Saturday, August 4, 2012

Black is the new, um, black.


I do love me a good ghost story.  Ever since the early b&w days of horror with The Haunting and The Uninvited, ghost tales have always caught my attention.  Haunted house stories in particular.  The creepier the house in those flicks, the more I enjoy.  Of course, as with every genre, there are hits and misses.  And boy, oh boy, are the misses bad (don't get me started on The Haunting remake). 

However, in recent years the ghost story sub-genre has really been picking up steam.  The Paranormal Activity series and Insidious (just to name a few) are prime contributors in kick-starting it back into box-office gold.  So it seemed necessary to review something a little more recent, which is where The Woman in Black comes in.

Starring Daniel Radcliffe (I think he was in Twilight or something, I dunno), this flick takes place in ye olde England, roughly early 1900's.  Radcliffe plays the role of Arthur Kipps, the down-on-his-luck lawyer.  His wife died four years prior giving birth to his son, and is in danger of losing his job.  His boss gives him one more chance to keep his job, by sending him to a village called Cryphin Gifford in order to deal with some paperwork in the Eel Marsh house, who's owner recently died.  Upon arriving, Kipps is treated less than courteously by the villagers, except for a man named Daily, who defends Kipps against the villagers insistence that he leave.  After some time passes in the Eel Marsh home, Kipps starts to see and hear strange things.  And the paperwork he finds reveals that more is going on than it seems. 

I enjoyed this movie.  It certainly isn't the best of the best in terms of ghost stories, but it definitely kept my attention.  Daniel Radcliffe wasn't really exhibiting a wide range of emotions throughout the majority of this flick.  He seemed to have the same facial expression throughout, with some exceptions here and there.  But it wasn't the worst performance I've ever seen.  Of course, the character he plays has had a rough few years, so I suppose that attributes to his almost constant dour expression.
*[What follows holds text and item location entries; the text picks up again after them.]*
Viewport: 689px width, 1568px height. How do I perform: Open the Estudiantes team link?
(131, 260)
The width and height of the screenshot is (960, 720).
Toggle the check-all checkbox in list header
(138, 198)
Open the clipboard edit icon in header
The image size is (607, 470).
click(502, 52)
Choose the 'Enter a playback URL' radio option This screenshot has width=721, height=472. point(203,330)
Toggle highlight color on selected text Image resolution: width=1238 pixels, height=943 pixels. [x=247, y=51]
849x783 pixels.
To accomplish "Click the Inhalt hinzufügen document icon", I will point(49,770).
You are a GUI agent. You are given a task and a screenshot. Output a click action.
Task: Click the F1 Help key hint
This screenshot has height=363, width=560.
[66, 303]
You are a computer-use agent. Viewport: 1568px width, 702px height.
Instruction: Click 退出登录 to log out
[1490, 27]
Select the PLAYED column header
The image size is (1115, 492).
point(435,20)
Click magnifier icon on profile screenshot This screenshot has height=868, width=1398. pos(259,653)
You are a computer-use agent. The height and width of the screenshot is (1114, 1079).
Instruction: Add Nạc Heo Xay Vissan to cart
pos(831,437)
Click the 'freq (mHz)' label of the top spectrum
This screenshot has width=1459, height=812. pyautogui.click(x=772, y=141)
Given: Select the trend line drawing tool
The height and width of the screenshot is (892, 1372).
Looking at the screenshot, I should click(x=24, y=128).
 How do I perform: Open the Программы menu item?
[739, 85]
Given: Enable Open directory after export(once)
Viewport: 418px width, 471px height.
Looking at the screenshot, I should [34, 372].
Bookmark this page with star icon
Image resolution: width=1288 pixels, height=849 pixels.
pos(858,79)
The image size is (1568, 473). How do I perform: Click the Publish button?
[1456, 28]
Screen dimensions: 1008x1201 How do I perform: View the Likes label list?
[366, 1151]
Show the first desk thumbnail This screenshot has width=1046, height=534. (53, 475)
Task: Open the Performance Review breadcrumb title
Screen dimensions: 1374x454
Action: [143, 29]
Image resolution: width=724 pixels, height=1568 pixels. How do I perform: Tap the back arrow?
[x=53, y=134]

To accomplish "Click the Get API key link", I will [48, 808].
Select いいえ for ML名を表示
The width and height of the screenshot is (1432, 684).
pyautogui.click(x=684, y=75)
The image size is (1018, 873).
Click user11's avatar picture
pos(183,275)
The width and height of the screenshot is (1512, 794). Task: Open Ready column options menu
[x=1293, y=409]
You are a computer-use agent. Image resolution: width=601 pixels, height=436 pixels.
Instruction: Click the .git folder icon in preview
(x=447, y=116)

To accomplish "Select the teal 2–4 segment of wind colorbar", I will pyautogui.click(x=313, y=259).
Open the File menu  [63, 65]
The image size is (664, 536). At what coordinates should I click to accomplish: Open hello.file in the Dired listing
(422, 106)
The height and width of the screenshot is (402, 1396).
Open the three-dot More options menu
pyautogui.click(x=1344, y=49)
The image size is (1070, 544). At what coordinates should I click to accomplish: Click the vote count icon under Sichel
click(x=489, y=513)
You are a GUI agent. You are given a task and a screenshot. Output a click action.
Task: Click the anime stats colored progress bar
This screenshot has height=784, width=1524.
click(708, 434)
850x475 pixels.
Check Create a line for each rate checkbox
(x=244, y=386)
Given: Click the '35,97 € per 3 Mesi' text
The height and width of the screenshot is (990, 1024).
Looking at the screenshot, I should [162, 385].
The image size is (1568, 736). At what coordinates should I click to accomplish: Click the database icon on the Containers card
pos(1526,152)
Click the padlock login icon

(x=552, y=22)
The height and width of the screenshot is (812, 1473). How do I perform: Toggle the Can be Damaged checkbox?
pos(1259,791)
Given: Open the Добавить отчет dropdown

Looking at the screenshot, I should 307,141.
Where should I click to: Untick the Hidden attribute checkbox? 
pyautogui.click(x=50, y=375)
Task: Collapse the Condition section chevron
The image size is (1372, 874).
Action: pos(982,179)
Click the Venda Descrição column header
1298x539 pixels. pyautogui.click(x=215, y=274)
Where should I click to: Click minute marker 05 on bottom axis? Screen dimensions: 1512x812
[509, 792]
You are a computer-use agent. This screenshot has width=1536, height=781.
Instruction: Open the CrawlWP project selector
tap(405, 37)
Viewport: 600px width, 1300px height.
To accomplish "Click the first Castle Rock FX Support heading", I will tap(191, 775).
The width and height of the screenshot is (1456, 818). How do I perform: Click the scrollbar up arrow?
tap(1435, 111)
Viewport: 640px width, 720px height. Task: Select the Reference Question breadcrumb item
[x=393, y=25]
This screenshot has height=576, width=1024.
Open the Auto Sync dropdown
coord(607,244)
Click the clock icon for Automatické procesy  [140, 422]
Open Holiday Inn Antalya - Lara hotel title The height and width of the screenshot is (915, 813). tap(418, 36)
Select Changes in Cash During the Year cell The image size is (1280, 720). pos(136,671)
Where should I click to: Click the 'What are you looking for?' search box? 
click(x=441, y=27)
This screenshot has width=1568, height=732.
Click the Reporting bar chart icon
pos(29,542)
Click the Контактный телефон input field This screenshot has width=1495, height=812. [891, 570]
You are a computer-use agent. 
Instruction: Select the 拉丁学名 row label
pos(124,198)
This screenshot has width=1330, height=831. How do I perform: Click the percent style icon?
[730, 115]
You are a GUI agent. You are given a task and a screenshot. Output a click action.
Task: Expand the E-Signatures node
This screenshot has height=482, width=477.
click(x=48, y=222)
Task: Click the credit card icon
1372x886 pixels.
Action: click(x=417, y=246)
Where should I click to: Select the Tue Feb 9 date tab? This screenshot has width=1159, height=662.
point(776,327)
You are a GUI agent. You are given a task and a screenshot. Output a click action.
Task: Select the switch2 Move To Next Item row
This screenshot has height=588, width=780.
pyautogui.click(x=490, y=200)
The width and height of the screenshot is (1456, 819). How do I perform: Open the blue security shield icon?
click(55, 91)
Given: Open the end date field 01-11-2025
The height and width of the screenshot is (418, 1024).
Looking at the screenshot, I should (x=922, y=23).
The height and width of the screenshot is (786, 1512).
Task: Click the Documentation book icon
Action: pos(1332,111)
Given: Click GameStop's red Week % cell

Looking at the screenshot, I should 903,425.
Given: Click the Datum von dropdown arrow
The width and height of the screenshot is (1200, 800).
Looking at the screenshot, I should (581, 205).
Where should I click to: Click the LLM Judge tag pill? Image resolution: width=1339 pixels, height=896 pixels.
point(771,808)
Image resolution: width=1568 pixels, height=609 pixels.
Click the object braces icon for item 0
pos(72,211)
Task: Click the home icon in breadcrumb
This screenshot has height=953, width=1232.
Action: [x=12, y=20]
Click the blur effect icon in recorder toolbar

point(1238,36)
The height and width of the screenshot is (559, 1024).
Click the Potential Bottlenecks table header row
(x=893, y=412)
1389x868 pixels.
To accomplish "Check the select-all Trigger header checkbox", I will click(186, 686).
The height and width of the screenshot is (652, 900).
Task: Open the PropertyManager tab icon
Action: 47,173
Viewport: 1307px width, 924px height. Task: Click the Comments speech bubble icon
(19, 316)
The creepiness factor is quite prevalent, especially during the Eel Marsh scenes.  There are unfortunately some predictable jump scares here and there.  However, between the jump scares there is some genuinely tense buildup between them.  I personally love when there is a slow build-up to something scary.  The anxiety you get from waiting for something to happen is way more effective than something suddenly jumping out at you every few minutes or so.  Which is why I mentioned The Haunting and The Uninvited earlier.  They are amazing at building tension and unnerving you.  And The Woman in Black has a good balance of tension and quick scares. 

And the house?  Boy I love the house.  It's isolated way out in the middle of nowhere, in an area that's regularly foggy.  Not to mention a small family graveyard in the front.  So outside the house alone has a creepiness going for it.  And inside?  Wow, I would LOVE to own this house.  From the size, to the furniture, to the design itself, everything about it screams haunted house.  But it has a remarkable beauty about it.  Well, it does to me anyway. 

The bottom line?  If you have a craving for a good old fashioned ghost story, with a very creepy atmosphere and plenty of tense moments and scares, you'll want to check it out.  While not perfect, it definitely does what it sets out to do.  At the very least, it'll keep you ghost fans sated until Apparition comes out. 

Movie scale: 3.5 out of 5 stars
Ghost/Scare scale: 4 out of 5 stars

-I'm Ken Bucklesworth, and I ain't afraid of no ghost!